ББК 83.3(4)

УДК 821.112.2

В. Д. Сырвачева

V. Syrvacheva

г. Челябинск, ЮУрГГПУ

Chelyabinsk, SUSHPU

«ПОСЛЕДНИЙ МИР» КРИСТОФА РАНСМАЙРА КАК МЕТАРОМАН

«THE LAST WORLD» BY CHRISTOPH RANSMAYR AS METAROMAN

Аннотация: Статья посвящена исследованию жанровой принадлежности романа Кристофа Рансмайра «Последний мир» к метапрозе. Анализ текста произведения с опорой на характерные черты метаромана, выделяемые современными исследователями, позволил определить тип отношений автора и героя, который можно назвать частичным слиянием в едином процессе творчества.

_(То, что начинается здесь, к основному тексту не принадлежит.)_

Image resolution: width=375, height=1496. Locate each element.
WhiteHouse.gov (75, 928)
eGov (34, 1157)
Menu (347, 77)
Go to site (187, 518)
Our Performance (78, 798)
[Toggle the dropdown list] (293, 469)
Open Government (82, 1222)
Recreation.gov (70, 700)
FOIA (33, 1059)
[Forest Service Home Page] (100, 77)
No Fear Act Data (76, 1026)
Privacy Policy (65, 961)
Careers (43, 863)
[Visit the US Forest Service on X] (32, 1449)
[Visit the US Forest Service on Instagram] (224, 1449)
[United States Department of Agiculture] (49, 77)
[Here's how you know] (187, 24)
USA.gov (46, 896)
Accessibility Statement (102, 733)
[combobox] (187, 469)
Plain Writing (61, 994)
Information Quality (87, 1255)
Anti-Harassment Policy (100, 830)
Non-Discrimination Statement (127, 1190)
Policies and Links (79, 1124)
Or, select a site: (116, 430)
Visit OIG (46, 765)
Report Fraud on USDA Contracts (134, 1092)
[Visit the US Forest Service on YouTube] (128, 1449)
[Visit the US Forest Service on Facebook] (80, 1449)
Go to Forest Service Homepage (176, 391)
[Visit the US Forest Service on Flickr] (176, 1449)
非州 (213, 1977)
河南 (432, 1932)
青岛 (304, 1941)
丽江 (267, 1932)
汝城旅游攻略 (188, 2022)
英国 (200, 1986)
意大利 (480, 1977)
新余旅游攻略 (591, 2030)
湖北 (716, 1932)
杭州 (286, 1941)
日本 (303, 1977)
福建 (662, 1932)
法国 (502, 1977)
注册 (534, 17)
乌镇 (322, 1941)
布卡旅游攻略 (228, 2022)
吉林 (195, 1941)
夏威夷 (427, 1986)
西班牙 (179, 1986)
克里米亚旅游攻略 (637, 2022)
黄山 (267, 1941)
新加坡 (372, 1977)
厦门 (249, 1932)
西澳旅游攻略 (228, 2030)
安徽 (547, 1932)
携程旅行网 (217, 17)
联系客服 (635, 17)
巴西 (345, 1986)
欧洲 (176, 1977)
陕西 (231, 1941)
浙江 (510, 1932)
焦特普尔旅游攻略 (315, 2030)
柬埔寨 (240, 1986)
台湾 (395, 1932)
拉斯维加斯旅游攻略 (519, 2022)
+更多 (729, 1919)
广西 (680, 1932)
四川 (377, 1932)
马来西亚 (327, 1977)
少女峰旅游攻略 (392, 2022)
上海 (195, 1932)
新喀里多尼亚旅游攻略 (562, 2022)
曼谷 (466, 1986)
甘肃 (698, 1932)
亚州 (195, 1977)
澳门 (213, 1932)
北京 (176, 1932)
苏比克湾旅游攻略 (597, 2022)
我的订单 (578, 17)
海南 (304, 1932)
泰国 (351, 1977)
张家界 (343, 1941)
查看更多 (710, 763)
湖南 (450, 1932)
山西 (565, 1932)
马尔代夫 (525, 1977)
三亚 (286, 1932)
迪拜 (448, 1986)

Ключевые слова: жанр метаромана; метапроза; роман «Последний мир»; отношения автора и героя.

Abstract: The article is devoted to the study of the genre belonging of Christoph Ransmayr’s novel «The Last world» to the metaprose. The analysis of the text of the work based on the characteristic features of the meta-novel, highlighted by modern researchers, allowed us to determine the type of relationship between the author and the hero, which can be called a partial merger in a single creative process.

Keywords: genre of metaroman; metaprozе; novel «The Last world»; the relationship of the author and the hero.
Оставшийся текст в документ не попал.